There’s just one or two problems with this methology. Israel has problems with its image not because there’s an international media conspiracy against it, but because it’s an Apartheid state. All negative news out of Israel, with the rare exception, stems from this simple fact. Whether it’s about Israel attacking civilian targets in order to assasinate an alleged Hamas terrorist, a suicide bomber blowing up a pizza parlour, or the latest condemnation by Amnesty for how Israel treats its non-Jewish population, all stem from the same source, what is usually called the “Middle East Conflict”. Gerstenfeld’s blog with bad news from the Netherlands on the other hand is filled with a hodgepodge of news items you can find about most countries: reports about a failing school system, errors in hospital tests, a rise in xenophobia, etc. There’s no connection between the items, other than that they’re about Holland. And for those who might think that Gerstenfeld might have a point with regards as to how the “Middle East Conflict” is reported about: try reading the Israeli press itself sometimes.

This experiment is therefore nothing but propaganda designed to perpetuated the myth that Israel is treated hostile by the Dutch (and other western) press. The sad thing is that it has been partially succesful in this, as several newspapers and newsshows have reported on this experiment without challenging the basic assumptions behind it. Imagine Gerstenfeld doing the same experiment with Iraq and you see how absurd it is. Israel has a bad image because it does bad things, and Gerstenfeld is like the guy who murdered his parents and asked the judge at his trial for clemency, as he was sadly an orphan.

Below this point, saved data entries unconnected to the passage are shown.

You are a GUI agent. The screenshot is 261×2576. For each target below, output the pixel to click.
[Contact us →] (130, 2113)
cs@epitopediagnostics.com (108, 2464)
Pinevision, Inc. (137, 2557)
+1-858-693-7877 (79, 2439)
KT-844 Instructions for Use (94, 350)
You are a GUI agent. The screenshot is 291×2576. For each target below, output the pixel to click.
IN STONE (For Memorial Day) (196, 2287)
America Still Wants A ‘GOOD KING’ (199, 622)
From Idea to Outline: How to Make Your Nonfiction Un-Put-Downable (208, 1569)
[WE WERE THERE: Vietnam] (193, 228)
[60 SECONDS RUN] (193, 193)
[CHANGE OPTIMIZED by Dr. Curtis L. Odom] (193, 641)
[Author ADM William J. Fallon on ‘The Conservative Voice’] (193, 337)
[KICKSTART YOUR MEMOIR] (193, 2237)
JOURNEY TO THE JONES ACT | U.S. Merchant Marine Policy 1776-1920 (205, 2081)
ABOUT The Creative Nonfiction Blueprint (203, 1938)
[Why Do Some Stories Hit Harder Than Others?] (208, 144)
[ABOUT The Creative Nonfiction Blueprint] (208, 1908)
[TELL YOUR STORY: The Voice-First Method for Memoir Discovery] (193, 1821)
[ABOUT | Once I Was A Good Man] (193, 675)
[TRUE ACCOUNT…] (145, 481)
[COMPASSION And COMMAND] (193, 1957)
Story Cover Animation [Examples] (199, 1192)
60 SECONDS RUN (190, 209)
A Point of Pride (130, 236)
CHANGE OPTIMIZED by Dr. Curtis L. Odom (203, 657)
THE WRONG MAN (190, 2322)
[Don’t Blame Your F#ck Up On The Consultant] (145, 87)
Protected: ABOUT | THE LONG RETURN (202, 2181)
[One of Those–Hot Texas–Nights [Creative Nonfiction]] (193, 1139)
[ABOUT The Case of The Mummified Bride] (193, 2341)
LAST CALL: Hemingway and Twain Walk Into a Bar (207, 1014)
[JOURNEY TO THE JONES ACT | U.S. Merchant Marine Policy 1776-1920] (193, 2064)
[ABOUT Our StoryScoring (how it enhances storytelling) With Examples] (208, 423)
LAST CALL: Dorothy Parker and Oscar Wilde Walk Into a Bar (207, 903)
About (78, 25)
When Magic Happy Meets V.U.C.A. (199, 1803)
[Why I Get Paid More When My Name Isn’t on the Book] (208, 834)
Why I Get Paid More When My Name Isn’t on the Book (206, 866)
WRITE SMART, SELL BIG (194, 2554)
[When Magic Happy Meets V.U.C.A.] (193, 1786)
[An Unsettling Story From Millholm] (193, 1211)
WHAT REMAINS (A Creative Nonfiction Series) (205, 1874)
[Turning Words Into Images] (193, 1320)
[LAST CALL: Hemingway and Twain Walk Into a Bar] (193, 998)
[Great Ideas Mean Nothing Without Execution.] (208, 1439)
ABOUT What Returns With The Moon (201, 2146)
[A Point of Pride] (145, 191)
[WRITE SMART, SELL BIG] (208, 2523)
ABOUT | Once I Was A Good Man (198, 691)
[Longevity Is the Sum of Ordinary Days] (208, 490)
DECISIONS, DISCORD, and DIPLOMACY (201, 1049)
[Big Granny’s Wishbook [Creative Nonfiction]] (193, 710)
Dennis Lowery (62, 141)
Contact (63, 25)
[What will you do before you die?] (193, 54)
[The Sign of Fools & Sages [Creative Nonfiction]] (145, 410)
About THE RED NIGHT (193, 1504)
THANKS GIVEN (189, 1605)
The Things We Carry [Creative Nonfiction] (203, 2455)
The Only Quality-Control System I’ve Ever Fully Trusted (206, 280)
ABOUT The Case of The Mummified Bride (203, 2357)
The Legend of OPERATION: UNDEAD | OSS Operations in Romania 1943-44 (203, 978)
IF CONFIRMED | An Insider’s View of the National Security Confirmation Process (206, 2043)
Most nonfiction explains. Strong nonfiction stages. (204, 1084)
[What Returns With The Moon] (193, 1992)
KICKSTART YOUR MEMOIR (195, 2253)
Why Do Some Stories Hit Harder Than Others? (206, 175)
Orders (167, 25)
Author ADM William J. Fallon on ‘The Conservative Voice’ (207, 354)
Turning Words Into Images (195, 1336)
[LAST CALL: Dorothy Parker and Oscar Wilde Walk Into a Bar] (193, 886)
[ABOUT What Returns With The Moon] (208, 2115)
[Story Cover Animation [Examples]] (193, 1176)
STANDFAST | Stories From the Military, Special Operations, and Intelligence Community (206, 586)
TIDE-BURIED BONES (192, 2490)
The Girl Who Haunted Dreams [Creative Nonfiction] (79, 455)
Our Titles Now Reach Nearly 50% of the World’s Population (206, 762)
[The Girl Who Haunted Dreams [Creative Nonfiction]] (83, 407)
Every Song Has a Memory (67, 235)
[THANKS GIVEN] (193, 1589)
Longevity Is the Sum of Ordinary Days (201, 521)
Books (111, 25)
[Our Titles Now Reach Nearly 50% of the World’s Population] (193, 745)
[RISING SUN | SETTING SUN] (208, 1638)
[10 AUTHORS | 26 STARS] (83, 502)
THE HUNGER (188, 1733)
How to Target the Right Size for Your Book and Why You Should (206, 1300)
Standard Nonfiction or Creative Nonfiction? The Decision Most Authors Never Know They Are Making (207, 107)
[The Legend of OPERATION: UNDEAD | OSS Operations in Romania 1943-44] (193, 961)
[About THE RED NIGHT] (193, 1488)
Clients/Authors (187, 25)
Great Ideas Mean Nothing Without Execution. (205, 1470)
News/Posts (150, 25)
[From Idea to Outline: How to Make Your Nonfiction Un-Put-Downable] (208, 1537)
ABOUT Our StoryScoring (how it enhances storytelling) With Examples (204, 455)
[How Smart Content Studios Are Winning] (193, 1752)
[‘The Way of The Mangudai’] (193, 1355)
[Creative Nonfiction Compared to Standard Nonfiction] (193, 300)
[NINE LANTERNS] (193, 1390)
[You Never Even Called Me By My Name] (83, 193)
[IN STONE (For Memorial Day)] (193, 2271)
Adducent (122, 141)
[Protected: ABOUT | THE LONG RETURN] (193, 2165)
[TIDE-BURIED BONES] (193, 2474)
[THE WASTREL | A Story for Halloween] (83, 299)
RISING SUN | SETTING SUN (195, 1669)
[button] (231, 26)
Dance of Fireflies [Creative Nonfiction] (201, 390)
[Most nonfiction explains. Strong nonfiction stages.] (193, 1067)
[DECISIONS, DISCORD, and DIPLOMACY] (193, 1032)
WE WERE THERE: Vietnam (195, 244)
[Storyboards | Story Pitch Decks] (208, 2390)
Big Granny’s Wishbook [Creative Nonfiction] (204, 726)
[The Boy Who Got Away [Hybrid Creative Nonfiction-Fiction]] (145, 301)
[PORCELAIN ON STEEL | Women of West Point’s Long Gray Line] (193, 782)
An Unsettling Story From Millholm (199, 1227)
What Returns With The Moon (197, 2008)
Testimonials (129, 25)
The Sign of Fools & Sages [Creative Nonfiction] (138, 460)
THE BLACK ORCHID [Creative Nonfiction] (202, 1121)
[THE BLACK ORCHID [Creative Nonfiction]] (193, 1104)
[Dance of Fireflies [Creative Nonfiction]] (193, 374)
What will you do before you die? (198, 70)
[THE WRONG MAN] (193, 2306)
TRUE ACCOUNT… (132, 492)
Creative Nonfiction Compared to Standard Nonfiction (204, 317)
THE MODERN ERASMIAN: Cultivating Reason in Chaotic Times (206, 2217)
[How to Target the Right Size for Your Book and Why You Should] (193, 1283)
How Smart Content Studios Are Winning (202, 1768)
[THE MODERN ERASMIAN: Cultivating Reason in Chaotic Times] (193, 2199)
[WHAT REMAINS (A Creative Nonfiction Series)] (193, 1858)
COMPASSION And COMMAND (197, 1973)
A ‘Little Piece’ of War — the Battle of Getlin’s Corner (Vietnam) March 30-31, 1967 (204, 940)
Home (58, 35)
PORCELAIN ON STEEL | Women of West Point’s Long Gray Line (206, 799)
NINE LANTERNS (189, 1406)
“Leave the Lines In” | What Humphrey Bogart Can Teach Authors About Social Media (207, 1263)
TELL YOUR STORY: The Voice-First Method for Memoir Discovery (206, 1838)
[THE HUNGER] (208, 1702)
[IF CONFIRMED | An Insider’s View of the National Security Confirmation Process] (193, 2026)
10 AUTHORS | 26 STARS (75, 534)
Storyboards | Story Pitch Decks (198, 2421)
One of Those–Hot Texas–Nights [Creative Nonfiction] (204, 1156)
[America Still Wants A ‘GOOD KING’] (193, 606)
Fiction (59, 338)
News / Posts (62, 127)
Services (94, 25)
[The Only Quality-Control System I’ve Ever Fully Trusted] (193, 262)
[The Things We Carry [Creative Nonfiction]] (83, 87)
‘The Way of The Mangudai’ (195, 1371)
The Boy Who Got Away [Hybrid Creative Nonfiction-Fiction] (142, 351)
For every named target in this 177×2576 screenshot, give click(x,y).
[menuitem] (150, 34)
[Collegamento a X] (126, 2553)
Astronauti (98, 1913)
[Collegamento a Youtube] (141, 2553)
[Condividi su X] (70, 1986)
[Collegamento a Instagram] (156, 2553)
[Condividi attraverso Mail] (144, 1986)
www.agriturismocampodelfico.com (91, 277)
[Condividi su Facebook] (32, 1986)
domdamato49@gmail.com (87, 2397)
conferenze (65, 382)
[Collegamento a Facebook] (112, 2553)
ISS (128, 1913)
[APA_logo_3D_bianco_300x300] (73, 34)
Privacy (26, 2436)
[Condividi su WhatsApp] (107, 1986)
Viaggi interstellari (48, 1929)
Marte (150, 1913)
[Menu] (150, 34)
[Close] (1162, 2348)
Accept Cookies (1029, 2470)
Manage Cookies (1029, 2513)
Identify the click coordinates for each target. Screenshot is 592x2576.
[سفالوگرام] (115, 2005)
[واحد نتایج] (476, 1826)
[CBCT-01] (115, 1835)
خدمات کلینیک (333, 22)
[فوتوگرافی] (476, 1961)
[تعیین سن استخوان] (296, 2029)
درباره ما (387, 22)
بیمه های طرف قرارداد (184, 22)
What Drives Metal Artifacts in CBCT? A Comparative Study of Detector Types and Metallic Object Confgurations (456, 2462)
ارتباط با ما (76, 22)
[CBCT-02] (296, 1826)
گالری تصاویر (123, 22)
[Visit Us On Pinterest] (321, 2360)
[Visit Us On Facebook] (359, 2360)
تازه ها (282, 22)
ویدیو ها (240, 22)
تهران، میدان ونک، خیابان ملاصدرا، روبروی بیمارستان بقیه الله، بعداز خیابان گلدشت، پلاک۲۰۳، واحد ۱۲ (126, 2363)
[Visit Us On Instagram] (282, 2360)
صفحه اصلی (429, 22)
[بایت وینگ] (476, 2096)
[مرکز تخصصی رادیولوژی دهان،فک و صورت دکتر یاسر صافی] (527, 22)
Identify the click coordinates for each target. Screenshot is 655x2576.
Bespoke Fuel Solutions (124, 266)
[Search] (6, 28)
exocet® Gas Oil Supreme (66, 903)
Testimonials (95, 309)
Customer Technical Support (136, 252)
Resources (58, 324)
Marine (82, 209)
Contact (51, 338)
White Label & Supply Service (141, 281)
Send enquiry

Manufacturing consent and the NIE

I came across two great remarks today on how that National Intelligence Estimate helps shape the received wisdom on Iran’s alleged nuclear weapons ambitions. First quote is from Left I on the News, second quote from Aaronovitch Watch:

One of the successes of the new NIE is that virtually everyone in the “mainstream” (pundits, candidates, corporate media) now accepts as simple fact that Iran had a nuclear weapons program which it abandoned in 2003.

[…]

“News” in the same sense that it was “news” that Iraq didn’t have WMD – ie, it’s not news, it has been available for years, the international inspectors who know what they’re doing and publish their results have been giving exactly this message, but now some sekrit American intelligences have said the same thing, it is no longer possible to pretend otherwise[.]

The news cycle on this issue was from start to finish driven by the American government. The US says Iran is seeking nuclear weapons and the debate is on whether the US should impose sanctions or use military force to stop this, not on whether or not its claims are actually true. When the issue of truth did arise, it was presented as “he said, she said”, with the truth of the matter, that international inspectors had not found any evidence of Iranian wrongdoing, largely not being reported or only glossed over. Only when the NIE confirmed this was it converted to the official truth, though as Left Eye remarks, with the caveat that Iran had a nuclear programme before 2003, again something I haven’t seen any evidence for.

In other words, there have White House originated limits in the reporting on this issue, beyond which the newsmedia, whether approving or disapproving of the US stance on Iran, whether British, American or Dutch, have largely not strayed. And this is not done through some sort of Stalinist censorship, but purely through the news media’s internalised ideas about what is and isn’t acceptable reporting. As Chomsky and Herman discussed so many years ago, the media operate under a set of self imposed filters, filters that hinder its ability to determine the real truth and instead lead it to present a severely skewed image of the world.